With this deception still in people’s minds, the government chose to make public in mid-May the five questions to be included on the ballot for the July referendum. The word "nationalization" did not appear on the ballot even once, and all the questions appeared rigged in the government’s favor. In response to criticism, Mesa confirmed that, no matter what the result of the referendum, existing contracts with the transnational petroleum corporations would not be affected. In other words, the referendum was in fact a big lie designed to keep Bolivian gas privatized and serving the interests of foreign and national capital.

Reliable news agency polls reveal that 83 percent of Bolivians stand in favor of the nationalization and industrialization of natural gas. The level of government deceit, combined with the overwhelming support for nationalization and industrialization, has led the COB and its allies to press Mesa for nationalization now, without the referendum. And, should the referendum go ahead, virtually every mobilized sector among the social movements is calling for a boycott of what they see as a pro-imperialist trap.
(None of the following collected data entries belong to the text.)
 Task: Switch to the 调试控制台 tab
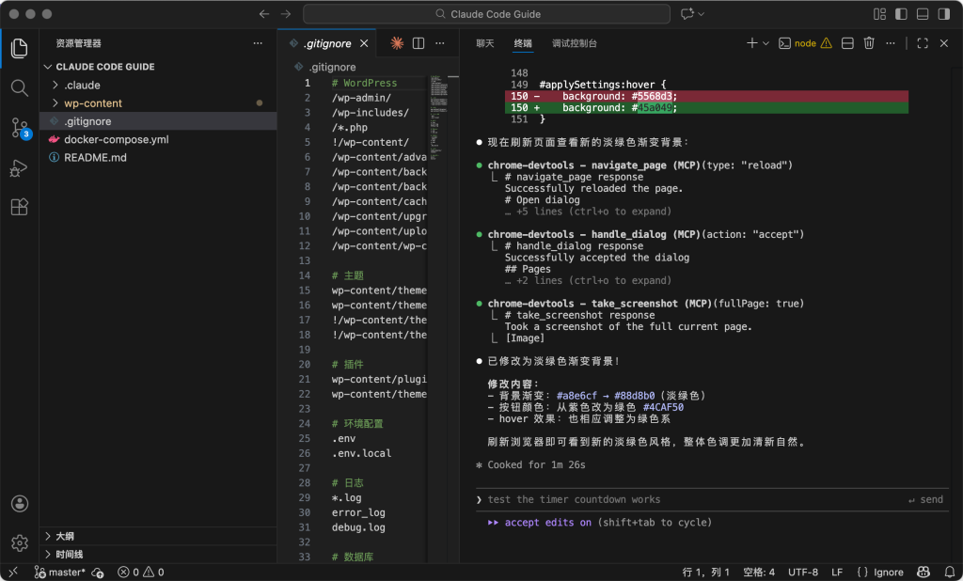coord(574,43)
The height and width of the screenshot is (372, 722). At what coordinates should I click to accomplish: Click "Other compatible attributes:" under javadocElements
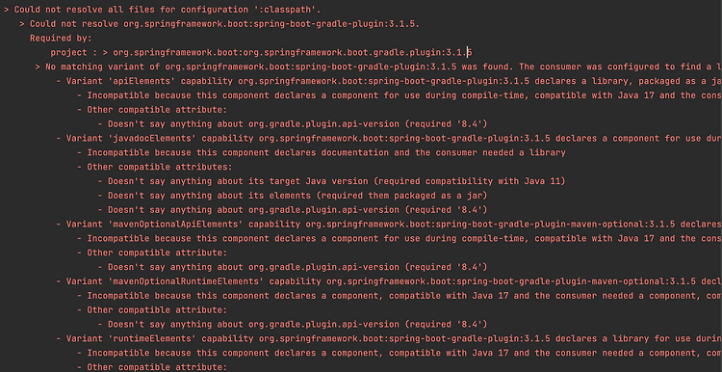[155, 167]
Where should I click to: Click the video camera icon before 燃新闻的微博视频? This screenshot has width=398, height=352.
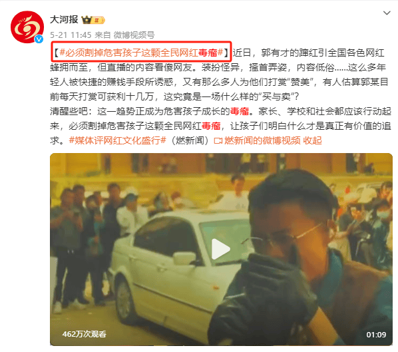218,140
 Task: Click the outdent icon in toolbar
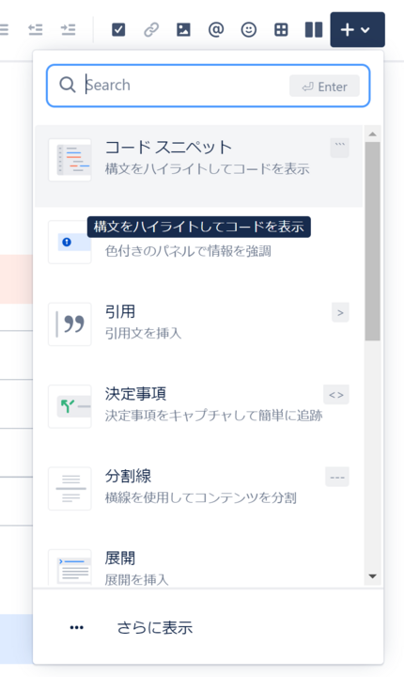point(36,29)
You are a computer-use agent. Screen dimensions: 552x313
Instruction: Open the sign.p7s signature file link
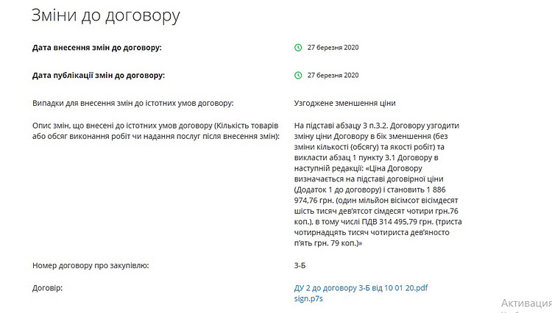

The renewal of struggle today shows that the fight for economic and social justice in Bolivia is far from over. Indeed, as long as the Bolivian state survives in the hands of Bolivian capitalism, the aspirations of the indigenous nations will remain unfulfilled, the coca eradication program will continue to ruin lives, and no action will be taken to give effective control of natural gas to the Bolivian people. The frustration of all these goals will ensure continuing outbreaks of struggle for the foreseeable future. The potential for the development of mass revolutionary consciousness clearly exists in the growing awareness that the question "who will control natural gas?" cannot be resolved in the interests of Bolivian workers within the framework of capitalism and its existing political institutions.

Revolutionary consciousness will be sorely needed and tested in the coming months. If urban and rural workers in Bolivia fail to achieve the nationalization and industrialization of natural gas, the cycle of struggle that began with Cochabamba’s water war may close down for a substantial period. But if workers do win, their victory will represent a serious challenge to capitalism across the globe. It will inspire similar rebellions everywhere.

1 Quoted in Econoticias, online at on October 19, 2003.